Collected data entries:
********
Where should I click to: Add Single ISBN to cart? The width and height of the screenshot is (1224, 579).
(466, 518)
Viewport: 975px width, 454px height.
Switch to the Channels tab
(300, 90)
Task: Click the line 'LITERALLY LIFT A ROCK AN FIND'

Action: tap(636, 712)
********
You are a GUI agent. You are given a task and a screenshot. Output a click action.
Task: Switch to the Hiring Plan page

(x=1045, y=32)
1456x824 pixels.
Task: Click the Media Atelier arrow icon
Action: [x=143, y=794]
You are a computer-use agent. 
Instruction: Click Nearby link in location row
********
Work task
Copy the lines of the data above exactly as written, beginning with the line containing "You are a GUI" and ending with the line containing "Instruction: Click Nearby", and leave out all other lines.

Reply to the exercise
You are a GUI agent. You are given a task and a screenshot. Output a click action.
Task: Switch to the Hiring Plan page

(x=1045, y=32)
1456x824 pixels.
Task: Click the Media Atelier arrow icon
Action: [x=143, y=794]
You are a computer-use agent. 
Instruction: Click Nearby link in location row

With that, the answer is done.